Having seen the river run low through plenty of droughts, William said he’d never seen the water so toxic after witnessing the three fish kills over the summer.
“When you see the kids in a rally like this and leading the march (it makes you wonder), is this what we’re going to leave our kids?” he said.
“This is only going to be a septic channel for cotton growers now, and that’s what the water is.
“I get very emotional about it because I’ve been here all my life and it’s just devastating to see this happen.
“I never in my wildest dreams would have thought this would happen to this river.
“My grandfather was a drover and that’s what we did, we took stock on the stock routes or to different property owners when they had no feed on their properties.
“The river dried up but the fish were all still alive, and that’s the difference (compared to now.)
“They used to always say that you could get a fish off of dry land,” Gail said.
“She (her mother) spent a lot of time on the river, she reared us up on fish.
“She’d be turning in her grave to really know what’s happened in our rivers and what’s happening with our fish.”
The pair blame cotton growers upstream for the blue-green algae outbreaks over their use of pesticides and insecticides that wash away down the river.
“Cotton with all the chemicals and stuff that they use is beyond belief,” William said.
“There’s something in the water mate, they’ve got to be letting their stuff out of the farms down the river.
“When they get rain where does it go? It gets washed off, it can’t stay there.
“How else can blue-green algae form? It just can’t form out of thin air.
“When they get good fresh inflows they let all their rubbish water out from the bottom of the dams and fill the top up with fresh water, I know that for a fact.
“Somebody has to get the water and go and get it tested properly.
“Before the cotton growers came along we didn’t have any problems with the water you know,” Gail said.
“We’ve always had a healthy river, now you can walk across the river in places, it’s sad.”
Gail and William said they hadn’t been able to provide their grandchildren with the same Menindee experiences they provided their own children, who were raised in town and always spent time on the Lakes.
“When our boys were growing up we took them on the lakes every weekend, on the river, we never stopped,” Gail said.
“Today they can’t take their children on the lakes or on the river, there’s absolutely nothing.
“There wasn’t a weekend that didn’t go past that we didn’t take the kids fishing and yabbying on the river,” William said.
He said the lack of water has dried out Menindee of employment opportunities which has been “devastating” for local residents.
“In Dirranbandi they talk about losing 200 workers.
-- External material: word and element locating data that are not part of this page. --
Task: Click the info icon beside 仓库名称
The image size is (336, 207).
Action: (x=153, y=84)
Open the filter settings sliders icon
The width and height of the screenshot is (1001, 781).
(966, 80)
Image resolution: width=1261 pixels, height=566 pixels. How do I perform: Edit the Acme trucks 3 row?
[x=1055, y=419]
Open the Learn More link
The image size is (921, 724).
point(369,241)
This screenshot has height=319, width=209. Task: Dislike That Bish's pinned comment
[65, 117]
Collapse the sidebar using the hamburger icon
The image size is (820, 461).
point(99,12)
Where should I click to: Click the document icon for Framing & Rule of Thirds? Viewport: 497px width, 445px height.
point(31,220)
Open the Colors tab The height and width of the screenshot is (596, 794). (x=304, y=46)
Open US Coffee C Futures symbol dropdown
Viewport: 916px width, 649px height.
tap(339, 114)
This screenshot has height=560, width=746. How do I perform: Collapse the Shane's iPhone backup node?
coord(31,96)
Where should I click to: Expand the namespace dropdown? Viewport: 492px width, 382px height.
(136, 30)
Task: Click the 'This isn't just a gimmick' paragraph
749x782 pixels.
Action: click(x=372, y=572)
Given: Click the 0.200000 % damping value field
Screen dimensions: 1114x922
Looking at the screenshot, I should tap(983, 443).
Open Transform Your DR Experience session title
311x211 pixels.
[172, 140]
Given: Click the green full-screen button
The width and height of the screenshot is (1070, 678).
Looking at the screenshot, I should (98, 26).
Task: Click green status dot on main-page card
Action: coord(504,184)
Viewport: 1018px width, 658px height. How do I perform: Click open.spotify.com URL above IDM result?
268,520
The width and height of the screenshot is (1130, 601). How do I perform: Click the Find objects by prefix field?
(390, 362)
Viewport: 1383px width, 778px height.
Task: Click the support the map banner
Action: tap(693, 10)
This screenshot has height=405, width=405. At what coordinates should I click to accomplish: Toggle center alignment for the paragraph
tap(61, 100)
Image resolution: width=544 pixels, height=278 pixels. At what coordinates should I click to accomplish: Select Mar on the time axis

This place here, when all the grapes were growing, had 2,000 workers a year, (now) all gone,” William said.
“1,080 permanent residents in town, 550 now.
“They’re not all out in the cemetery, they’ve just moved on.
“They’ve absolutely devastated this town here with employment, there’s nothing at all.
“These shops in the town, they’re hardly open anymore.”
Gail said even bathing her grandchildren in the town’s domestic water is a frightening thought, worried they could get sick from bathing in the local river water.
“I said if they get that dirty water up their nose they can get meningitis and all those sorts of diseases,” she said.
“So we never used to bathe them in the river water, we was heating water up on the stove and putting it in a big tub for them to wash in.
“Because we’re so scared about putting them in the water.
“It’s alright for us, we’d get in and know how to wash ourselves but we’d come out smelling like the dirty water we were showering in.
“Our skin smelt terrible.”
Gail and William hold onto hope that real governmental change can occur following the NSWALC’s ‘When the River Runs Dry’ campaign, as Menindee’s future still remains uncertain.
“You know we cry for this place here because all our people are buried here, all our elders and that, their mum, my mum, all their grandparents, aunties and uncles,” said William.
“All buried here. Mate, they were salt of the earth people.”